DATA TO USE —
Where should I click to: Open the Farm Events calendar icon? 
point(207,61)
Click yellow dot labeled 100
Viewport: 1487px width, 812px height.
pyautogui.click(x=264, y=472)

EXERCISE REQUIREMENTS —
Each record must be transcribed exactly, with nothing left out.

ANSWER BELOW —
Where should I click to: Open the Farm Events calendar icon? 
point(207,61)
Click yellow dot labeled 100
Viewport: 1487px width, 812px height.
pyautogui.click(x=264, y=472)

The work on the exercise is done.